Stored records

= Beginning of Section =

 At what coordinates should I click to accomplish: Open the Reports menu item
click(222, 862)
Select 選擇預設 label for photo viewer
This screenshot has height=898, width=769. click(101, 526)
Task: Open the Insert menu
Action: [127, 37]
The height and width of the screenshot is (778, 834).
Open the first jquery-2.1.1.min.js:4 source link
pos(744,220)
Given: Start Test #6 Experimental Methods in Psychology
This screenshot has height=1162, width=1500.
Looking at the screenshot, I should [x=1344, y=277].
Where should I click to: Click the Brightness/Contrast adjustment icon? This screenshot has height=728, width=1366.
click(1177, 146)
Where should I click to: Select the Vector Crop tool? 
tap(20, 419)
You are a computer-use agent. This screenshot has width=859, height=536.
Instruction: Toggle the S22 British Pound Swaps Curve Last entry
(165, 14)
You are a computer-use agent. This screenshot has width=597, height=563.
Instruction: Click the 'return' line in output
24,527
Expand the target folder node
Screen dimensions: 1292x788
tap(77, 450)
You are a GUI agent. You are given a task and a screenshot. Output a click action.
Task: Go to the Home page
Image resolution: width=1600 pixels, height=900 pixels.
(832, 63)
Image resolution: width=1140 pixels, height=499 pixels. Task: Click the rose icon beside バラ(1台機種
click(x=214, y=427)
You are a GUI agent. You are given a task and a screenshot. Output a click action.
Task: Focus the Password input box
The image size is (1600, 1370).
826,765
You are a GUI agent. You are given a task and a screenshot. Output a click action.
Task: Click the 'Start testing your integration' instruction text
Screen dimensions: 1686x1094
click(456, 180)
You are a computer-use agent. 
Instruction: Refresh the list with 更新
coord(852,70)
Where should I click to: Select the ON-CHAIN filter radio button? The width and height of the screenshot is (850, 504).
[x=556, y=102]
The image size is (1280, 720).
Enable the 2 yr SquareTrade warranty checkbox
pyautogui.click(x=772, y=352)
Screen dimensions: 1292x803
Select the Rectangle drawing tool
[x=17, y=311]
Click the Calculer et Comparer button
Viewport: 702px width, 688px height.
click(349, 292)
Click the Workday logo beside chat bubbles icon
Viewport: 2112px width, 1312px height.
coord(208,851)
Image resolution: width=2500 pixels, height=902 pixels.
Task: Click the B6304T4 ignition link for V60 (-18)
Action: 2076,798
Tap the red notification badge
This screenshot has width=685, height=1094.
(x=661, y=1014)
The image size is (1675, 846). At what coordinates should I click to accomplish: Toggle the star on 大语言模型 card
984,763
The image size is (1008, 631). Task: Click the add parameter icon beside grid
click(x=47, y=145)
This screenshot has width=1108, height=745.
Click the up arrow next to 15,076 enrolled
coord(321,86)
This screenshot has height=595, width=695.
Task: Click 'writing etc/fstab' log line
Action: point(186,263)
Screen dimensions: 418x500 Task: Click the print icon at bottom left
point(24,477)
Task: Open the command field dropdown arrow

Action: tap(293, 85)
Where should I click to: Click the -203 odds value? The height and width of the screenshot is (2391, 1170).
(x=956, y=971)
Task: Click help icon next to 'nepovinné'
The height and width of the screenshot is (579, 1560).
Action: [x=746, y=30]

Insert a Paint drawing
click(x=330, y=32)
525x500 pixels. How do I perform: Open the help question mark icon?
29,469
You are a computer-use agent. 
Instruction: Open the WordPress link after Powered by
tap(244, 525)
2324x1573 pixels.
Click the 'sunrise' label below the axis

= End of Section =

#### [WHAT YOU HAVE TO DO]
In the records above, find the line with "Given: Start Test"; write out exactly that line and each one after it, stopping after the line with "has width=597, height=563.".

#### [RESULT OF THIS TASK]
Given: Start Test #6 Experimental Methods in Psychology
This screenshot has height=1162, width=1500.
Looking at the screenshot, I should [x=1344, y=277].
Where should I click to: Click the Brightness/Contrast adjustment icon? This screenshot has height=728, width=1366.
click(1177, 146)
Where should I click to: Select the Vector Crop tool? 
tap(20, 419)
You are a computer-use agent. This screenshot has width=859, height=536.
Instruction: Toggle the S22 British Pound Swaps Curve Last entry
(165, 14)
You are a computer-use agent. This screenshot has width=597, height=563.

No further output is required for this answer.